EXERCICES À TRAITER
(1) D'après l'entretien sur la Biennale, de quelle institution la Biennale est-elle une émanation ?
(2) Mettez à jour les lignes du listing, en commençant à celle qui contient « incidental (786, 1893) » et en terminant à la fin du listing, en y remplaçant « want » par « need ». Recopiez uniquement ces lignes, sans rien changer d'autre.

TEXTE FOURNI
★ ★ ★

C’était une volonté première ?
Cette volonté a toujours été la mienne, parce que je pense que les artistes ont besoin de soutien, notamment les jeunes. Il devient très difficile pour un jeune créateur, surtout à Paris, de se faire une place, de montrer son travail. Il y a un problème de manque d’espaces, pour des raisons diverses. Ayant la possibilité de monter une manifestation de ce type, il me semblait important qu’elle soit avant tout consacrée à la découverte et au soutien des jeunes artistes. C’est d’ailleurs le prolongement de l’action que je mène au Centre national de la photographie, où je leur réserve une partie de mes activités. Je crois que c’est le rôle de l’institution, c’est un peu cette mission de service public que nous avons. La Biennale étant une émanation du Centre, il me paraissait normal qu’elle aille dans le même sens. Je fréquente aussi les grandes manifestations internationales. Nous y voyons des œuvres admirables. Mais nous y retrouvons souvent les mêmes noms. Il me paraissait intéressant d’adopter une approche différente, de retrouver un peu l’esprit de la Biennale de Paris à ses débuts, qui faisait un réel travail d’information et de prospective.
Ce n’est pas une Biennale clonée.
Exactement. C’est une Biennale qui est légère par son budget, par ses moyens, et nous nous sommes sentis libres par rapport aux noms quasi obligatoires qui tournent dans ce type de manifestation. Dieu sait l’admiration que j’ai pour Gary Hill ou Stan Douglas, mais ils sont déjà abondamment montrés dans le monde entier. Il me semblait qu’il valait mieux se tourner vers des artistes qui sont souvent extrêmement intéressants mais n’ont pas accès aux grands circuits parce qu’ils sont trop jeunes, ou parce que leur travail est en phase de maturation.

★ ★ ★

DONNÉES FOURNIES
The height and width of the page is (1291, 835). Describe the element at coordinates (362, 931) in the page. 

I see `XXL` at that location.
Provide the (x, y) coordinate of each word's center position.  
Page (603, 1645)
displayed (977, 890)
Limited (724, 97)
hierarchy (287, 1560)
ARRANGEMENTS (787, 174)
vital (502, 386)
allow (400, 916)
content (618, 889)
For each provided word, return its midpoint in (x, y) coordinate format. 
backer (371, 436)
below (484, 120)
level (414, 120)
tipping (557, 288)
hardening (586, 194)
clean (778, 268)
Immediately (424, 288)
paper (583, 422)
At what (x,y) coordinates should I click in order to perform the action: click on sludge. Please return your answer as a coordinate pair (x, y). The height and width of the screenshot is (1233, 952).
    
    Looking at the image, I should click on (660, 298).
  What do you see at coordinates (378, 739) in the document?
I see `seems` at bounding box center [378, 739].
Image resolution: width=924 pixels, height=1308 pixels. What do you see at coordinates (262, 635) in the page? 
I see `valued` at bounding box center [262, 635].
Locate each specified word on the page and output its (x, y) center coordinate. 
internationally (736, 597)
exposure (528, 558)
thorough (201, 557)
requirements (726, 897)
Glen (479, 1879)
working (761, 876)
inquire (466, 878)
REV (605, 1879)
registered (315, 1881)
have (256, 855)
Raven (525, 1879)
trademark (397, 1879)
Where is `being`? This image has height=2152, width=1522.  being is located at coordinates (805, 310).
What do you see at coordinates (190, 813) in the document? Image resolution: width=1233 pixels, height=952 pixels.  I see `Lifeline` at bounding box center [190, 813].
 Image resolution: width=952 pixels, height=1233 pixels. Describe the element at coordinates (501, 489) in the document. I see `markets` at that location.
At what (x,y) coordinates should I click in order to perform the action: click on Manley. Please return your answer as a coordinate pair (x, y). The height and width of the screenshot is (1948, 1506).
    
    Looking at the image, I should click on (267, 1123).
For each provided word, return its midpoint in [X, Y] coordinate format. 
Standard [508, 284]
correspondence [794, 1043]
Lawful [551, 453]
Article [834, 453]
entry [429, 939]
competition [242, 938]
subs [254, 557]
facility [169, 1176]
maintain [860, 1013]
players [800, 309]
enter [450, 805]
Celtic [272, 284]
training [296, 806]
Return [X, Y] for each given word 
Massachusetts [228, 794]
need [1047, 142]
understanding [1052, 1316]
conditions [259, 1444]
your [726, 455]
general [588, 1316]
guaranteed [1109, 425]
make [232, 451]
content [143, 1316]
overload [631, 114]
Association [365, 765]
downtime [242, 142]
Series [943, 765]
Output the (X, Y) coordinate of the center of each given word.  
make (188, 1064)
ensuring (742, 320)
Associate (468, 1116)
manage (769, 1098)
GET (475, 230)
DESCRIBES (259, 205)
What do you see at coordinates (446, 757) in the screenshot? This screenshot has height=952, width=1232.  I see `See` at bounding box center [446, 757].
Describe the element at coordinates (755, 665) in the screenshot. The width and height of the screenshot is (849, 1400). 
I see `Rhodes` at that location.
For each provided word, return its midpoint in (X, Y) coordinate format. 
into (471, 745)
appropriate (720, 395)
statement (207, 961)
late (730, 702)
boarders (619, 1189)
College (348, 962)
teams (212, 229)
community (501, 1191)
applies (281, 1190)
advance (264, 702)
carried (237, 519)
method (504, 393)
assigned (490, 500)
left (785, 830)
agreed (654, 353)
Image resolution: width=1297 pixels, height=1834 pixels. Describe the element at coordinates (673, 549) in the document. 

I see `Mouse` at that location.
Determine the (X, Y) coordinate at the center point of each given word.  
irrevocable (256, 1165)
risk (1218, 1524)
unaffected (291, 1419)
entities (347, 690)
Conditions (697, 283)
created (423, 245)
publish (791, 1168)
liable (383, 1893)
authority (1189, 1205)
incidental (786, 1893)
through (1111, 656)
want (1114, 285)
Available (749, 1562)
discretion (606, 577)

★ ★ ★

CORRIGÉ
(1) Du Centre national de la photographie.

(2)
incidental (786, 1893)
through (1111, 656)
need (1114, 285)
Available (749, 1562)
discretion (606, 577)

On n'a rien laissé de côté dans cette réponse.